Jarum jam menunjukkan pukul 15.00 Rabu (16/7) lalu. Tetapi, ruang pemimpin BI di lantai dua kompleks gedung BI Kediri, Jl Basuki Rahmat, Kota Kediri masih terlihat ramai. Beberapa pegawai terlihat keluar ruangan yang ditempati oleh Herini Mulyana tersebut.

Rupanya sore itu sejumlah pegawai baru saja mengikuti rapat menyikapi permohonan penukaran uang baru di BI yang melonjak tinggi. Sebentar kemudian, perempuan berbaju hitam berjalan dari balik pintu. Senyum langsung mengembang di bibir perempuan berkerudung ungu bermotif bunga-bunga yang tak lain adalah Herini Mulyana.
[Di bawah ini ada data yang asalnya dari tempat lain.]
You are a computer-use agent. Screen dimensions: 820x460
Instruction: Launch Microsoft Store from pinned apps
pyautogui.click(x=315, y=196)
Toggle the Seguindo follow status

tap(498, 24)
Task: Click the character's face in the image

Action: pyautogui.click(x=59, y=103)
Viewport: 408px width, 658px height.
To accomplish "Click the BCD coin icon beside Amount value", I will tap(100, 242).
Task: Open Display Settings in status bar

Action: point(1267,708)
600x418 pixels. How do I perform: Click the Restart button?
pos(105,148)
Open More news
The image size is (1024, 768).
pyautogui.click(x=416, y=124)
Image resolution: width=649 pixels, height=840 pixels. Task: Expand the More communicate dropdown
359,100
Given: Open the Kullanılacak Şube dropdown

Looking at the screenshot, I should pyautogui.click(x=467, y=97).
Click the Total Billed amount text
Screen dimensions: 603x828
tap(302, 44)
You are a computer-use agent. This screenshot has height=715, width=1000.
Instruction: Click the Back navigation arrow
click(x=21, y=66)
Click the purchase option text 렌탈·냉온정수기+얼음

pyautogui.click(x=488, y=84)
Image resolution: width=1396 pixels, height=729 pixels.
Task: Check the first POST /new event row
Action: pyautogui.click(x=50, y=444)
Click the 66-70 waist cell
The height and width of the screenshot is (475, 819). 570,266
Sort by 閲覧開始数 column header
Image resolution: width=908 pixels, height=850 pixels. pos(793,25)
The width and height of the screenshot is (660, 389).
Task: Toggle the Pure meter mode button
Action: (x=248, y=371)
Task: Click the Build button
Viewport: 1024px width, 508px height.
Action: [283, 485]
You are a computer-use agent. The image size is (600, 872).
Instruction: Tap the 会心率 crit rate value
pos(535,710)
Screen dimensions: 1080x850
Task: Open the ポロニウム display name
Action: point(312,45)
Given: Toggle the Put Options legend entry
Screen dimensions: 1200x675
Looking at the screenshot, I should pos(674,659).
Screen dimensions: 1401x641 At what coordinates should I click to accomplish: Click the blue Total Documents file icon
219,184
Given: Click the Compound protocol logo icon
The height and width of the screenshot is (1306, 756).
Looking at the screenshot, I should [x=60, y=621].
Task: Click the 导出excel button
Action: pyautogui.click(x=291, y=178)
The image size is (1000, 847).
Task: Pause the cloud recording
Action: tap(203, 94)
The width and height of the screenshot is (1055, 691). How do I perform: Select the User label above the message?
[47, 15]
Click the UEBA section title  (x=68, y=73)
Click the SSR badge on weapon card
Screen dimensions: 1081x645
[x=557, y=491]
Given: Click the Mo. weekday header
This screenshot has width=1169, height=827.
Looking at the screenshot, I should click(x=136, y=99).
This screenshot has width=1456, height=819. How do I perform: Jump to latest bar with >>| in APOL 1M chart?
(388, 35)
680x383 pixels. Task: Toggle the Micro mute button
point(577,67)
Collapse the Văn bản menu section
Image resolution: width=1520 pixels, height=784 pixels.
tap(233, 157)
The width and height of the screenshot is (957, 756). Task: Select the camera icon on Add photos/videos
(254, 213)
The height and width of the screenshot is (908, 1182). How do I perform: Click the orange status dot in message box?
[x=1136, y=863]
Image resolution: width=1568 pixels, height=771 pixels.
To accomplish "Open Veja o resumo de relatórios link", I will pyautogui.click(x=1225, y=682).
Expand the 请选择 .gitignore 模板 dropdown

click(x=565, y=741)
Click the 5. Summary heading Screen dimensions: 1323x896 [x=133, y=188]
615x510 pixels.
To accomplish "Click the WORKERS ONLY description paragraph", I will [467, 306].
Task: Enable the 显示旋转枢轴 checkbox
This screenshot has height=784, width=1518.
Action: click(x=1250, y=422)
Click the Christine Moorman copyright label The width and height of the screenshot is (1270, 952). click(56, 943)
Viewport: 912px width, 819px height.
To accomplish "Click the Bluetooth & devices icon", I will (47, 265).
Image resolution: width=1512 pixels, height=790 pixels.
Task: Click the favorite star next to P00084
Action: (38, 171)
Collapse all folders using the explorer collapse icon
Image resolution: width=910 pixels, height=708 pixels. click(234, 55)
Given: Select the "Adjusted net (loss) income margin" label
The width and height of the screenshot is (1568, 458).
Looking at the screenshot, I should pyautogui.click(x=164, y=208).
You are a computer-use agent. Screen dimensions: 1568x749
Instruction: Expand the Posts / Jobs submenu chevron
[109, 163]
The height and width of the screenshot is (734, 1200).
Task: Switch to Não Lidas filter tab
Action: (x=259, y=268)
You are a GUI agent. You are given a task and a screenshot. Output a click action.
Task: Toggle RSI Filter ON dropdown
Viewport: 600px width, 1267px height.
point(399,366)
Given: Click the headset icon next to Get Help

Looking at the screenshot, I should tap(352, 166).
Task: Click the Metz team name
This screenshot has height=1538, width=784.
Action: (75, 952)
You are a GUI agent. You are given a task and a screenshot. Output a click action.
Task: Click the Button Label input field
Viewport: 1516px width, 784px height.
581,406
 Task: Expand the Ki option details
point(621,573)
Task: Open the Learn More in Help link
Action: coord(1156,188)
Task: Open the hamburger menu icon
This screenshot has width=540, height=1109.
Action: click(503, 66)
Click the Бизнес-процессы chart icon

Wajahnya masih terlihat segar meski dia sudah berada di ruangan itu sejak pukul 07.00 pagi. Pun ketika dia baru saja memimpin rapat lebih dari dua jam. “Ini tadi baru saja salat," kata Rini demikian dia biasa disapa membuka pembicaraan.

Rini baru secara resmi menjabat pemimpin BI Kediri pada Senin (14/7) lalu. Tetapi dia terlihat sudah tak asing dengan lingkungan kantor BI. Termasuk dengan sejumlah pegawai. Bahkan, petugas satuan pengamanan (satpam) pun tak asing dengan sosok perempuan berkulit putih tersebut.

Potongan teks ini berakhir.